Why is it so difficult to choose a perfume for someone else? And why does your boyfriend always get it wrong (unless you’ve told him what to get you)?
For me, the last straw was the Jil Sander perfume. Unnamed Ex-Boyfriend and I had been growing apart for quite some time and it was becoming increasingly clearer that not only had the relationship run its course, but that we were wholly incompatible to begin with. So when he presented me with a bottle of Jil Sander Jil (the original violet-woody-citrus one, not the recent vanilla-y reboot) as some sort of olive branch, it was just one more glaring example of How He Didn’t Get Me. I’d never wear a that kind of scent! What made him think Jil in any way reflected who I was?
Well, not so fast: While UEB and I were clearly not meant to be, his off-the-mark perfume selection may not have been entirely his fault. According to a recent study done by scientists at Prague’s Charles University, the reason gifting fragrances often fails is because people prefer wearing perfume that smells more like themselves, and that we are more attracted to fragrances we choose for ourselves, rather than ones chosen for us by someone else.
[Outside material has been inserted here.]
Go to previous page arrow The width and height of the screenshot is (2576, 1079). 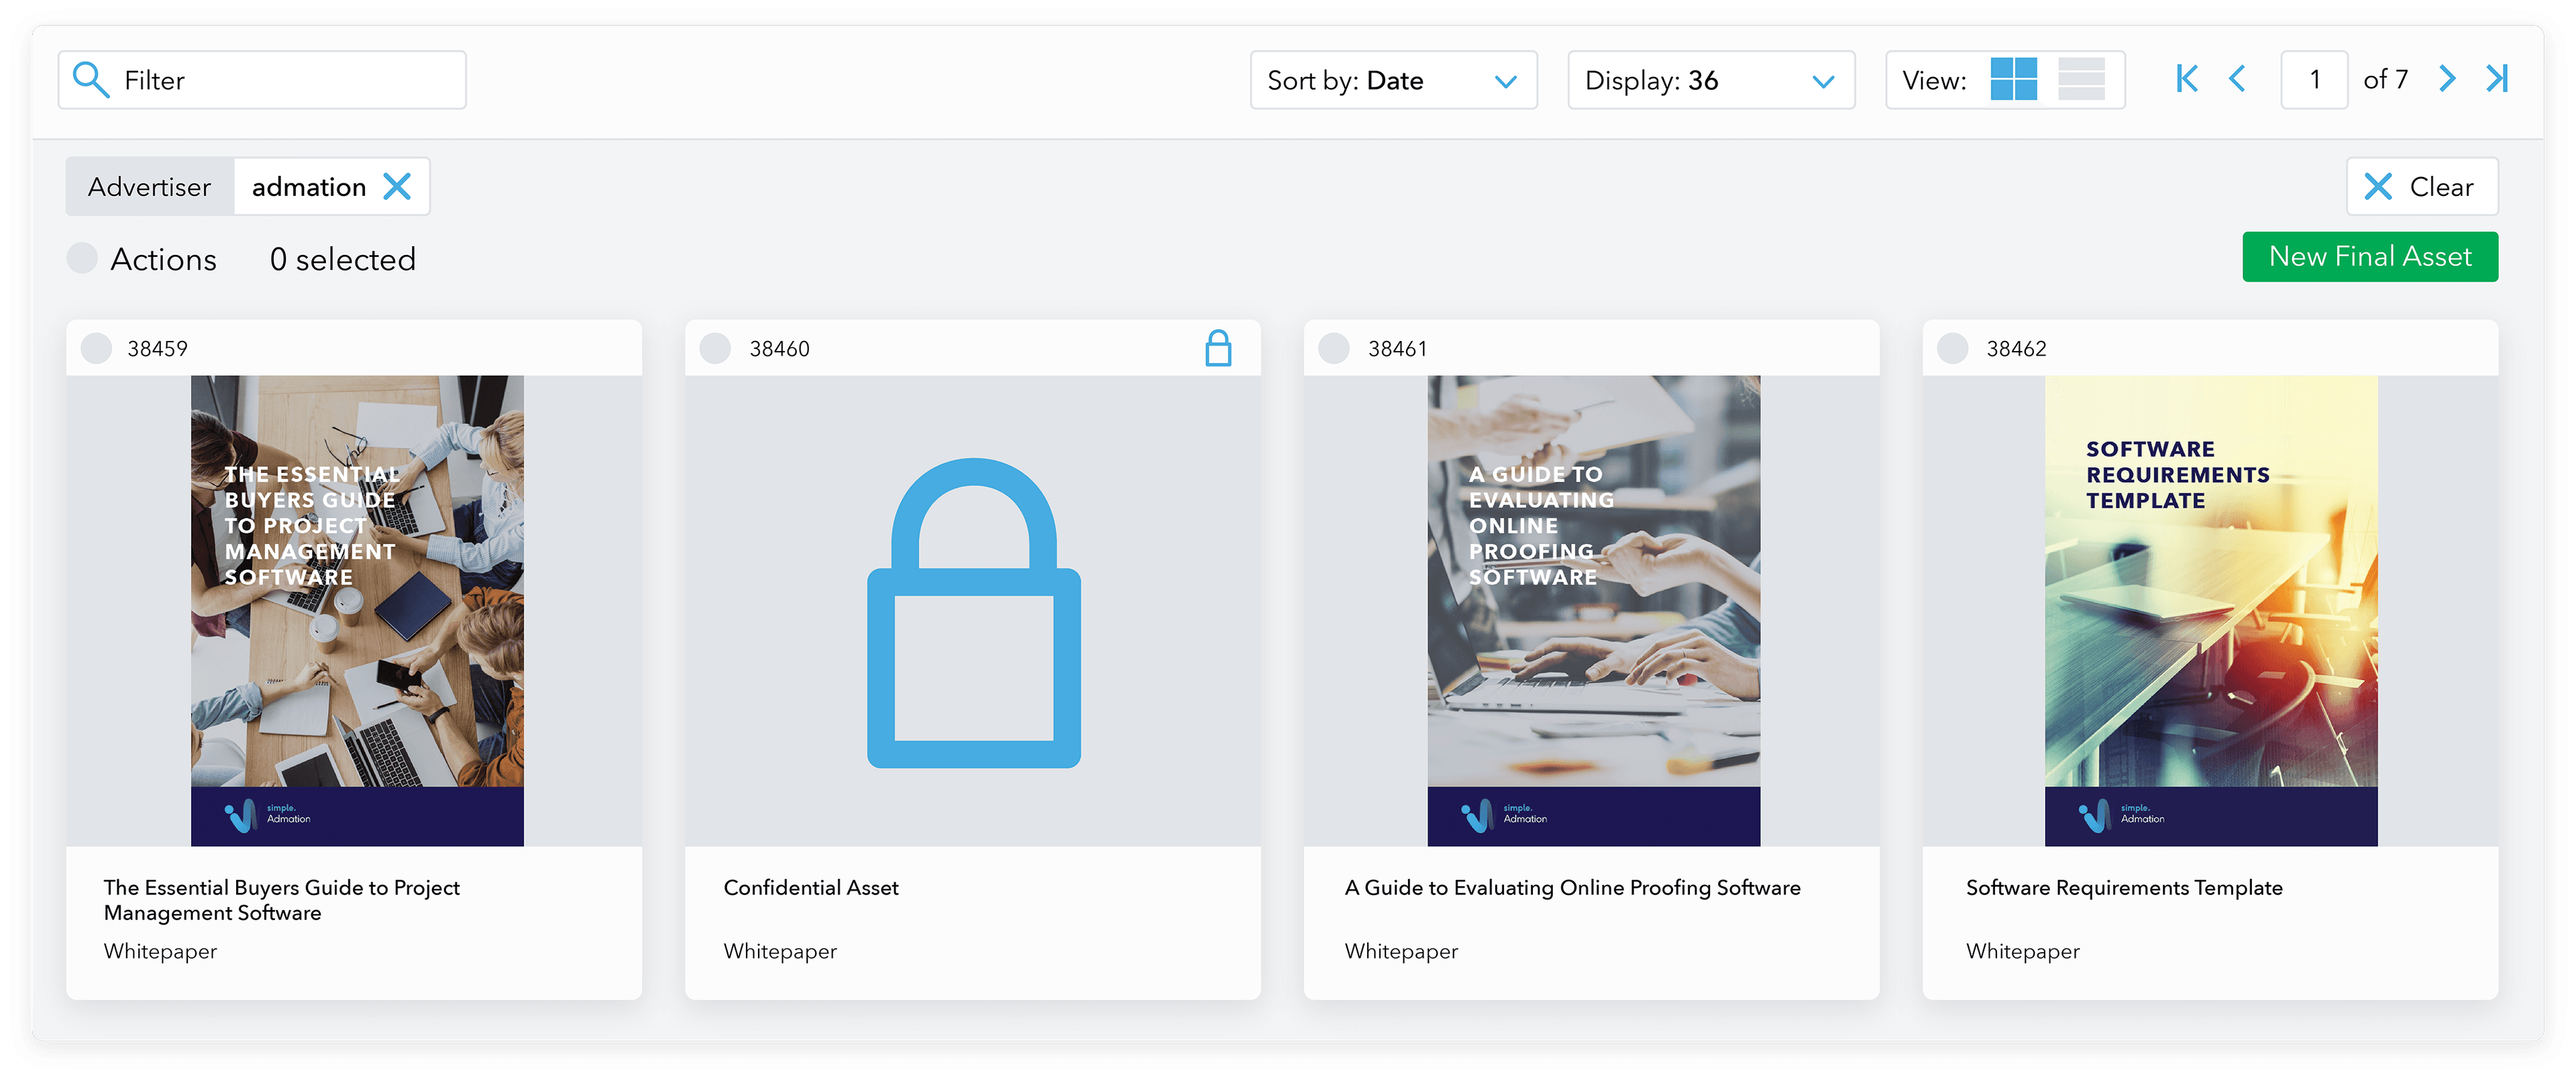pos(2237,80)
Another interesting tidbit from the study: while people have historically used fragrance to cover up all sorts of bad smells, the researchers found that people are drawn to perfumes that “complement their own odor” rather than mask or hide how they naturally smell.
Upon reading all this, I instantly flashed back to, oh, pretty much every interview Sarah Jessica Parker did when promoting her first fragrance, Lovely, in 2005. She talked about wanting her perfume to have a ‘sweaty’ smell, and that Lovely was influenced by Bonne Bell’s classic Skin Musk, which, if memory serves, smelled salty-sweet and plenty musky. Chandler Burr, who wrote an entire book about Parker’s perfume-making experience, The Perfect Scent, said that Lovely approximated ‘the shoulders of a clean, warm human body’.